Certaines dramaturges font le choix d’intégrer dans leurs spectacles des récits qui ont été composés pour la scène et qu’elles ont commandés. C’est le cas d’Odile Gakire Katese qui, pour son spectacle The Book of Life (dont Ariane Zaytzeff nous entretient dans cette conversation de table-ronde) a demandé à des rescapé·e·s d’écrire des lettres à un proche disparu pendant le génocide ou la guerre qui l’a précédé. Ce projet, entamé en 2009, a été réalisé dans le cadre d’ateliers d’écriture qui accueillaient tant des génocidaires que des veuves et des orphelin·e·s du génocide8.
Son ambition, en inscrivant le texte des lettres au texte théâtral, était de contribuer à créer une « mémoire apaisée »9 du génocide pour la transmettre à la société rwandaise traumatisée. Elle tenait en outre à ce que les morts ne sombrent pas dans l’oubli ; ainsi fallait-il les nommer sur scène et parler d’eux. Il y a chez elle l’idée selon laquelle provoquer le récit par le passage à l’écrit (et le format contraint de la lettre) matérialise la prise de parole, constituant ainsi le matériau premier d’une création en gestation : « When you write, you bring life! You create something! » (Katese 2019.) C’est le récit écrit, élaboré pour les besoins du spectacle, qui en forme l’épine dorsale.
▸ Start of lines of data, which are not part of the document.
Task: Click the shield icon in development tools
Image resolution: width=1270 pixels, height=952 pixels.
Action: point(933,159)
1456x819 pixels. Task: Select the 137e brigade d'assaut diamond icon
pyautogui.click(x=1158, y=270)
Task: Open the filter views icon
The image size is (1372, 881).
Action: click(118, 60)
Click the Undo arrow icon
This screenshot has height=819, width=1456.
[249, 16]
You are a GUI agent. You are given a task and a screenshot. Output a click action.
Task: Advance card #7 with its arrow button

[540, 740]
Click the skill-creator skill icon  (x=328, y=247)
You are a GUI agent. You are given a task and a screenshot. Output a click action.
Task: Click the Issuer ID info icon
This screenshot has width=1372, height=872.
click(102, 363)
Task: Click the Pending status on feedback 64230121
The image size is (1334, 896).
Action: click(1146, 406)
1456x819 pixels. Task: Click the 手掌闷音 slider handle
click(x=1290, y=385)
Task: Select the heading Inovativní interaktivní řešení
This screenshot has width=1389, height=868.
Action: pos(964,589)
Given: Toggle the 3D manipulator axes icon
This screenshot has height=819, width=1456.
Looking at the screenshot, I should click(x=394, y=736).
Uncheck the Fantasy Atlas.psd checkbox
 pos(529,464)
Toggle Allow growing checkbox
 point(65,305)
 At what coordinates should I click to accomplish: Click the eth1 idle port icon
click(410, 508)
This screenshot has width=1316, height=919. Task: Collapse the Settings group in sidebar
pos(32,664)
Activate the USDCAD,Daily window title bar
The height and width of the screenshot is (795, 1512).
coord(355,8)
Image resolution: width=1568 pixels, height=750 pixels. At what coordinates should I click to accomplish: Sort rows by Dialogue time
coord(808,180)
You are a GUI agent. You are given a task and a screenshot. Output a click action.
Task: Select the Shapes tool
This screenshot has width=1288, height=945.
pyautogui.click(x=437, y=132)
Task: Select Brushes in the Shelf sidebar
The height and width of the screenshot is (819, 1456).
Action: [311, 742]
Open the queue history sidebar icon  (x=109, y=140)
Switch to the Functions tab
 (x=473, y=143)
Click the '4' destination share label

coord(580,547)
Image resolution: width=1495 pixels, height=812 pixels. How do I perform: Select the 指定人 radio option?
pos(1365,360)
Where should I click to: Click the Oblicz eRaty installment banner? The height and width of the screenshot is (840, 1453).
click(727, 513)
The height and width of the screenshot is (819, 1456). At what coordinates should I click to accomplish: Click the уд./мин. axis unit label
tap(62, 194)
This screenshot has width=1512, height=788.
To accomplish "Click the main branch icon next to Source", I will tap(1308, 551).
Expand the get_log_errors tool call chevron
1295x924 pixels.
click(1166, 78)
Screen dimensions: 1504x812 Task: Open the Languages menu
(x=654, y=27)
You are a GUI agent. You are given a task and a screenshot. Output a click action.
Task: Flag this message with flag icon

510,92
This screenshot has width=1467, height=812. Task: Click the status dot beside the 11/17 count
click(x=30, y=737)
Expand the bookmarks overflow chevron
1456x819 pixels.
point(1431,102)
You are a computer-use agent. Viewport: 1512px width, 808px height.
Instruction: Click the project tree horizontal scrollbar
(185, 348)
Cet usage du récit est pour le moins fréquent parmi les spectacles discutés par les intervenantes à la table-ronde. La plupart des spectacles sont en effet élaborés à partir de récits qui leur préexistent. Ce sont des récits de fiction ou bien des témoignages qui ont fait l’objet d’une publication préalable, et qui sont alors adaptés au théâtre. Le spectacle dont parle Carole Karemera, Hagati Yacu (« Entre nous » en kinyarwanda, 2014), co-réalisé avec Dalila Boitaud de la Compagnie Uz et Coutumes d’Uzeste en Gironde, est adossé à un roman, Murambi, le livre des ossements du romancier, essayiste et éditeur sénégalais Boubacar Boris Diop (2000). Murambi est sans doute l’un des romans écrits en français les plus connus sur le génocide. Cela est certainement dû à la notoriété de son auteur qui l’a écrit lors d’un voyage au Rwanda en 1998 sous l’impulsion du festival Fest’Africa de Lille, qui organisa à Kigali une résidence d’écriture pour écrivains africains francophones, baptisée « Rwanda : Écrire par devoir de mémoire ». Cette mobilisation des écrivains du continent a joui d’une certaine médiatisation, ce qui permit d’attirer l’attention sur l’un ou l’autre texte conçu lors de cette résidence d’écriture, dont celui de Boubacar Boris Diop10. Par ailleurs, il ne cachera pas, dans ses essais et autres textes pamphlétaires parus dans la presse ultérieurement, le fait que l’expérience du Rwanda lui servit de révélateur violent du potentiel de nuisance de la Françafrique, et même de son caractère létal. Cette résidence d’écriture marque un tournant dans son engagement politique contre l’impérialisme occidental, et notamment contre l’ingérence française en Afrique, et initie une série d’écrits prenant pour cible ce qu’Achille Mbembe qualifie, lui, de nécropolitique. Ce concept que Mbembe définit comme la souveraineté d’un pouvoir qui, sur des critères xénophobes et à partir de dispositifs juridico-politiques tels que l’état d’exception, exerce une violence létale sur un groupe d’individus, s’est particulièrement illustré à travers le colonialisme et ses suites : le néo-impéralisme vilipendé par B. B. Diop (Diop 2005 ; Traoré et Diop 2013 ; voir aussi Mbembe 2006).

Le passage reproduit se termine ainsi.